ニコレットもOTCになったことで、メーカーは莫大な広告費を使って「禁煙するならニ~コレット」と・・・
自己責任の喫煙ですから、自費で止めさせるような良い方法はないでしょうかねえ?

ということで
おめでとうございます!!!satokichiさ~ん!
くれぐれも身体に気を付けてくださいネ。
子供はお国の宝ですう。
(satokichiさんのブログにコメントしようと思ったら、すっかり出遅れてしまいました(^^ゞ

投稿: 薬屋親父 | 2006年5月16日 (火) 08:37

まあ禁煙外来もいいことがありますよ。おかげさまで当院は来月から敷地内全面禁煙となりました。(そうしないと保険請求できないのです。)当たり前だとも思うんですけど、年配の先生方はけっこう喫煙率が高いので、なかなか踏み切れなかったんですけどねー。

禁煙外来も、しばらくすると他の外来説明と同じく「外来指導料」に下りてくると思ってます。もーいつもの厚生労働省のやり口なので、いいかげん飽きてきました(笑)。

投稿: kuu | 2006年5月16日 (火) 12:17

kuuさん、いらっしゃい。

そうなんですよねえ、病院敷地内全面禁煙(施設基準)でないと保険適応できないんですよね。おっしゃるように、いつものような厚生労働省の点数遊びに右往左往する医療機関って図式になるんでしょうか・・・

ゆっくり一服しながら考えてみます (#^.^#)

投稿: 薬屋親父 | 2006年5月16日 (火) 16:57

こんにちはー。
そうですか、パッチも保険適応になったんですねー。
タバコの値段が1箱1000円くらいになれば、かなりの禁煙行動につながる気がするのですが・・・・。

投稿: もこ | 2006年5月16日 (火) 17:36

もこさんだあ~、こんにちは!

豪国で800円、英国で1000円とかですよね。
日本の煙草はとってもリーズナブルです。
なんかのアンケートで禁煙を始める煙草の価格は800円っていうのを見た事あります。

ちょっと興味深い記事を見つけたんでここに張っておきます。
東京新聞です。
http://www.tokyo-np.co.jp/00/kakushin/20060416/mng_____kakushin000.shtml

投稿: 薬屋親父 | 2006年5月17日 (水) 08:32

初めまして、一介の新米薬剤師です。
いきなりの失礼なコメントで申し訳ありません^^;

喫煙=依存として治療することは医療として成り立つと考えます。
というのも、自己管理の不徹底が「医療として不公平だ」ということになれば「肥満→糖尿病(2型)」などの生活習慣病も自己管理の不徹底となるかと思います。(遺伝や、その他の既往があってなる方もおられるので全員とは申しませんが、一般的に、という方向でとらえていただければ・・・)

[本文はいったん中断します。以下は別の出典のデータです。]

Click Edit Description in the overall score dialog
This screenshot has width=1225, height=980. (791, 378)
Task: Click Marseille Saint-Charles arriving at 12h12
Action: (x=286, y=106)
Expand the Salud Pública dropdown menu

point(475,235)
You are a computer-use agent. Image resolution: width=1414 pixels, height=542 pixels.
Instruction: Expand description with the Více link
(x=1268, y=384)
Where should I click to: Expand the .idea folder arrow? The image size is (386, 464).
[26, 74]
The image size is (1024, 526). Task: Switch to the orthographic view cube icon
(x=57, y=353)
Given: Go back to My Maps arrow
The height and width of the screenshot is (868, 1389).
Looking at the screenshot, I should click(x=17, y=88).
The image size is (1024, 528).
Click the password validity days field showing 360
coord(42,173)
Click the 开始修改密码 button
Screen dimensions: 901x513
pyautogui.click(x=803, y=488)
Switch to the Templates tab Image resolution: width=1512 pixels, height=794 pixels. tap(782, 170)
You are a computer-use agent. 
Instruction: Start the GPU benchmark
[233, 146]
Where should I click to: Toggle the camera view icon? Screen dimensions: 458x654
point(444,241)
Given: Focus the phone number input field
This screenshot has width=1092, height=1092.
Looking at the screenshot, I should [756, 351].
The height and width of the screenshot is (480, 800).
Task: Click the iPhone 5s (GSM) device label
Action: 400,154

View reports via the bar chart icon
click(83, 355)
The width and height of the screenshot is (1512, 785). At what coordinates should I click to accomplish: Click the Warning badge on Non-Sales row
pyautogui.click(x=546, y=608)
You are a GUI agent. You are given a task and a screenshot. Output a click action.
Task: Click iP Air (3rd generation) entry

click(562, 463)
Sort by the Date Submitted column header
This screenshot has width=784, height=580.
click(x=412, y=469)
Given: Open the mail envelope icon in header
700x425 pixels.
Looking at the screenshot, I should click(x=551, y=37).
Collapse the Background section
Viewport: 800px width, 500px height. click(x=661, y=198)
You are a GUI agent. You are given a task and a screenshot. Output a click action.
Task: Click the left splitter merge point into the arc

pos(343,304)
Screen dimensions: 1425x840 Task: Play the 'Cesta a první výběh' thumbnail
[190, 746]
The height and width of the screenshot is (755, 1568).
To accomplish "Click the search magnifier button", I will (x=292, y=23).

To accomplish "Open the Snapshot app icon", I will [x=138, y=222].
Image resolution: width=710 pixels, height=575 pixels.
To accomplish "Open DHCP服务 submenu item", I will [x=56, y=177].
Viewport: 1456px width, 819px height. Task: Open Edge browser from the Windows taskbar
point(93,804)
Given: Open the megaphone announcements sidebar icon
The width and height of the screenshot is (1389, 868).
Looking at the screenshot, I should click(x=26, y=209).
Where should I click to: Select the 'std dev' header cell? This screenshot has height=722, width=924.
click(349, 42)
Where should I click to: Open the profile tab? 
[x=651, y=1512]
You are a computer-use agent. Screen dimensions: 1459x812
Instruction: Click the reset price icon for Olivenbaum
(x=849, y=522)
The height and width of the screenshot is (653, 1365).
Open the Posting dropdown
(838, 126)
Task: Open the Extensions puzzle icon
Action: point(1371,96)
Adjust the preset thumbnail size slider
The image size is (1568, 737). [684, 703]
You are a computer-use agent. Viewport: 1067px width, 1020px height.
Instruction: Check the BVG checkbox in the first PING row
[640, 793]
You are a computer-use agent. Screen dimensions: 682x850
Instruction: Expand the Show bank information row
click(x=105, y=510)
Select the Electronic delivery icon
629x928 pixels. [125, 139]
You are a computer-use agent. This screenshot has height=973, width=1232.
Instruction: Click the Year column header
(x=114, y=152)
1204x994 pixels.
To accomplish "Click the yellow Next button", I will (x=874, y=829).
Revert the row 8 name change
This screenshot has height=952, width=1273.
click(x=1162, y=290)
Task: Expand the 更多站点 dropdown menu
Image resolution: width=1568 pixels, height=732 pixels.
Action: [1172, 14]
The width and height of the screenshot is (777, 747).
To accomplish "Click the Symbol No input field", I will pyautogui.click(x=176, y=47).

喫煙者全員が医療を強制的に受けるのであれば不公平極まりないですが、治療を切望する方が受診する限りにおいては私は「医療として不公平」とは思えません。

若輩者なもので、考え方がまだまだ甘いのかもしれませんが、読んでいてそう思いました。

ちなみに、諸外国では、タバコの自販機に「やめたい人はこちらに電話を!!」ってデカデカと電話番号が書いてあり、禁煙支援センターのようなところにつながるようになっているそうです。
(不確かな情報ですが、外国ではニコチン補充療法は既に保険適用となっているはずです)

投稿: SOU | 2006年6月 3日 (土) 00:41

SOUさん、はじめまして♪

貴重なご意見をありがとうございます。
「医療として不公平」、じつに正論だと思います。
薬物依存症に対して治療を行うこと自体、医療としては当然の事ですし、何の反論もございません。

私自体、かなりのヘビースモーカーなんです。ですから、喫煙者の立場から自虐的に「好きで吸っているんだからあ!」という話です。

国民皆保険も性善説から考えれば素晴らしい制度だと思いますが、現実には・・・
考え直さなければイケない時期に来ているんではないでしょうか。
→http://suzu-yaku.tea-nifty.com/blog/2005/12/post_e834.html

投稿: 薬屋親父 | 2006年6月 3日 (土) 09:08

近くの病院で、うちは自由診療で保険適応外扱いです!と言われました。
これって全国的に同じ条件で無いのだね?病院によって違いがあるのは如何な物かと。

ちなみに宮崎県です。どげんかせんといかん。